Charter school performance

The last time I looked at charter school academic performance rigorously was perhaps ten years ago.  The findings at that time were that charter schools did not increase academic outcomes all that much over their standard public school brethren but that they did engender much more support among parents.  

This morning I see a recent report which suggests that in New York, things have changed.


New York City charter school students outscored their public school peers on the state’s standardized reading and math exams for grades 3-8 last academic year, a new analysis reveals.

The gap was particularly glaring among black and Hispanic students, with those at charters scoring leaps beyond their counterparts in public schools, according to the study.

“These are startlingly large gaps that demand further investigation,” the non-profit New York City Charter School Center said in its analysis.
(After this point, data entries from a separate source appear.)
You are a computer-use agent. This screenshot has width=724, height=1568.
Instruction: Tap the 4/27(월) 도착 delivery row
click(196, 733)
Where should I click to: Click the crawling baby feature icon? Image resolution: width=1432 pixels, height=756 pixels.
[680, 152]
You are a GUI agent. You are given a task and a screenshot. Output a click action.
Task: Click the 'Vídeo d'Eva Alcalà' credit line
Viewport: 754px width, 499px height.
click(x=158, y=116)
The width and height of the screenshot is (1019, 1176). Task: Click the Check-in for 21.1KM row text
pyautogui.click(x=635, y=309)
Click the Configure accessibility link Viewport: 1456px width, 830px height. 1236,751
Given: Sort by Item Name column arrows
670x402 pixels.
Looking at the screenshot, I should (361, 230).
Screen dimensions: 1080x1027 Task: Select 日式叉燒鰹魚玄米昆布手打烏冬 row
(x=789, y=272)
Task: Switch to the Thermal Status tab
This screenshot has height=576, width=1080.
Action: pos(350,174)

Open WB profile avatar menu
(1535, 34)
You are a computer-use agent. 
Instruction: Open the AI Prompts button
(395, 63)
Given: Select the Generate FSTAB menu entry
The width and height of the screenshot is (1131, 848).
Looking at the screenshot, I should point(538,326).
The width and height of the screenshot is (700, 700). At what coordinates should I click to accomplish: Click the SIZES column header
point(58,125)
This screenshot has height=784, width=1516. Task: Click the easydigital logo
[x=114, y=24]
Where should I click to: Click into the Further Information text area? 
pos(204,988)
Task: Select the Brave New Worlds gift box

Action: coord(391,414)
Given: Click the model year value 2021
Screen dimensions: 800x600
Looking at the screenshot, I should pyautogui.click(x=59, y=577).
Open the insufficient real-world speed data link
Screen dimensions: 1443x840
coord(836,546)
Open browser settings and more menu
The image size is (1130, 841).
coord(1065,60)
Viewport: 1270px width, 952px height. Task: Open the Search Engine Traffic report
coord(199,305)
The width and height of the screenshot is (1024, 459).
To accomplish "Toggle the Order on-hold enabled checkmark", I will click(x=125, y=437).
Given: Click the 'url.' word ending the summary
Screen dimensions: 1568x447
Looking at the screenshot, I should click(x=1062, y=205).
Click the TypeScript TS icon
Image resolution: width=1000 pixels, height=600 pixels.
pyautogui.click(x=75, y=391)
Overall, charter school students scored 7 percentage points higher on the English Language Arts (ELA) exam, with 59% passing versus 52% at schools run by the city Department of Education.

On the math exam, charter kids overall scored 13 percentage points higher — a 63% pass rate compared to 50% at public schools.

Black charter school students outperformed their district counterparts by 19 percentage points — 59% vs. 40% — on the ELA and by 27 percentage points on the math exam, 61% vs. 34%.

Hispanic charter school kids outperformed their public school peers by 16 percentage points (55% vs. 39%) in English and by 25 percentage points (61% vs. 36%) in math.

In New York City, charter schools serve about 15% of the students.  

If accurate, these are dramatic higher results for charter schools.  

The fact that the analysis is from an NGO which advocates for charter schools invites caution, but its New York where the system is large, contentious, and there tends to be a lot of oversight.  Perhaps they are real results in which case, I wonder if it is true nationwide.